■ **Passage shown**:
--- START ---
We have begun the infinite process of sorting and ridding ourselves of stuff. As my husband said the other day – we want to simplify so that we can spend time on more important things than caring for, cleaning, and organizing our stuff. We want to own our stuff, we don’t want our stuff to own us.
It’s easy to collect stuff – too easy. Not just things like furniture and decorative objects (how many of you still have that pineapple from the 80’s in storage, or the giant star that came out in the early 2000’s – it’s okay. No judgment. You can confess.) but other things like cards given to you at different points, pictures that come at Christmas time, too many pens from hotels and conferences, the odd button that comes in the tiny ziploc bag – you know the one, the one that you can’t figure out what sweater or shirt it goes to but you know if you throw it away then you’ll need it!
--- END ---
■ **Check your understanding**:
1) Using the decluttering passage, answer each item below in a short phrase.
(a) Apart from caring for their stuff, what two other activities with it does the husband want to spend less time on?
(b) Where do the extra pens come from?
(c) Which decorative object is tied to the 80’s, and which to the early 2000’s?
2) Decide whether each statement below agrees with the decluttering passage. Answer yes or no and quote the words of the passage that settle it.
(a) The passage says collecting stuff is difficult.
(b) The writer wants to own their stuff rather than be owned by it.
(c) The passage says it is easy to tell which garment the odd button belongs to.

■ **Raw data**:
--- START ---
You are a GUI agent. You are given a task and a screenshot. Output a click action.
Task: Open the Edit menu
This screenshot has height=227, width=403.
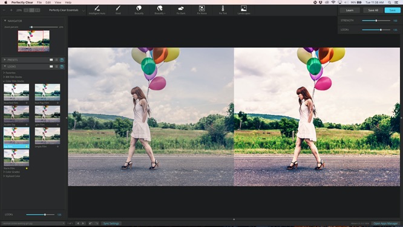pos(48,2)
--- END ---
■ **Answers for each item**:
1)
(a) Cleaning and organizing it.
(b) Hotels and conferences.
(c) A pineapple is tied to the 80’s, and a giant star to the early 2000’s.

2)
(a) No: "It’s easy to collect stuff – too easy."
(b) Yes: "We want to own our stuff, we don’t want our stuff to own us."
(c) No: "the one that you can’t figure out what sweater or shirt it goes to"